Muchas localidades guipuzcoanas están disfrutando de sus fiestas patronales. Ayer celebraron su día grande con numerosos festejos, al que se sumó un tiempo veraniego.
Tras las danzas y los cánticos en torno a la hogueras que iluminaron la mágica noche de San Juan, muchos municipios guipuzcoanos celebraron ayer el día grande de sus fiestas patronales. La gente, animada también por el buen tiempo, se echó a la calle.
En Arrasate, por ejemplo, las fiestas de año están batiendo récords de participación. La impresionante montonera que se formó en la entrada de la plaza de toros portátil -con un aforo de 1.300 personas- durante el encierro, en el que se registraron varios heridos leves, fue el preludio de una multitudinaria jornada.
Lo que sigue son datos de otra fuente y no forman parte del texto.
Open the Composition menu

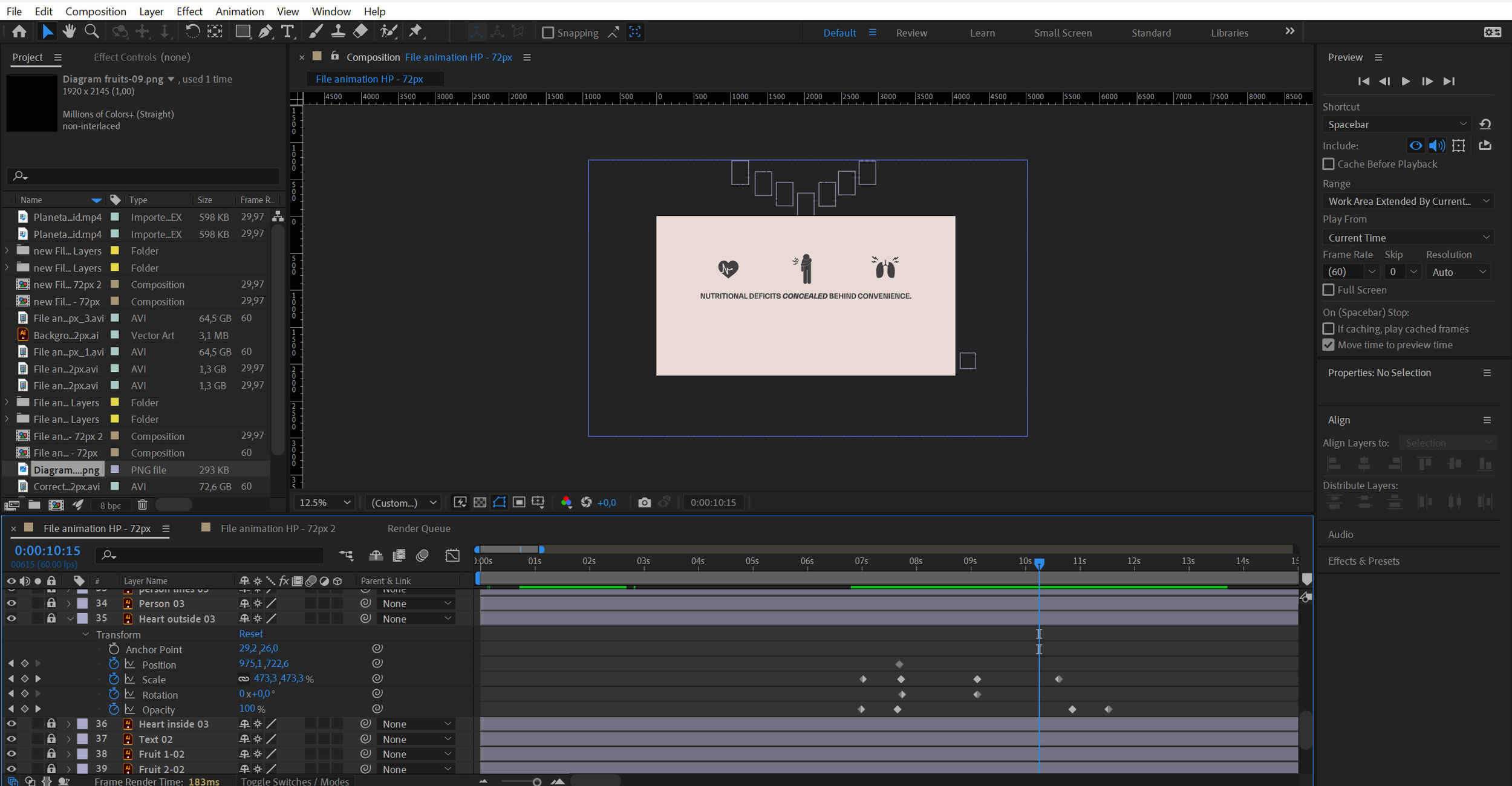click(x=96, y=11)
Los eibarreses también honraron a su patrón como merece. De hecho, están disfrutando a tope y el gasto festivo no parece haber disminuido. En fiestas, la crisis no se nota, cuentan desde la ciudad armera. Entre los numerosos actos, la tamborrada infantil que recorrió por la tarde la villa armera abarrotó las aceras.
Un luminoso despertar alegró desde el amanecer el día grande de Tolosa, que vivió con emoción la procesión de San Juan. Los espectaculares bailes de los gigantes y el desfile de la compañía de escopeteros marcaron una jornada que también se vivió en la orilla del Oria: Berrobi, en chicos, e Ibarra, en chicas, se llevaron el campeonato de bateles.
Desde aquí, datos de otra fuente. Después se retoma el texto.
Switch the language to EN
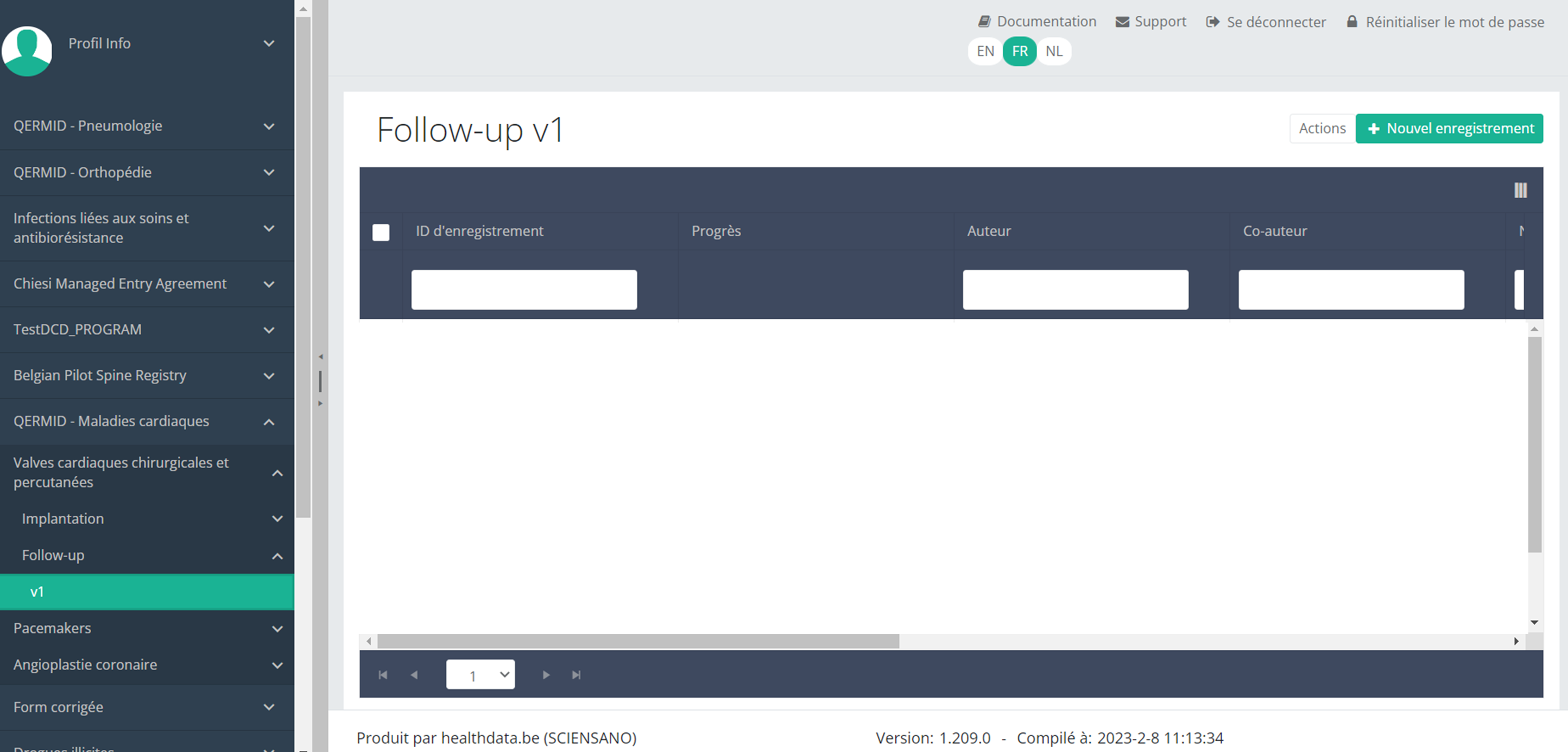The width and height of the screenshot is (1568, 752). [985, 51]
La tamborrada infantil de Hernani también congregó a muchos vecinos, que pudieron disfrutar de un variado programa de actos, como el conscuro de pesca de trucha o el del baile al suelto.
En Andoain, la feria de artesanía de Goikoplaza fue un imporaten reclamo para los vecinos, así como la animada axeri-dantza por las calles a los sones de los dulzaineros. También llenaron de música el día de San Juan los alumnos de Soinuak Musika Eskola y los bertsolaris.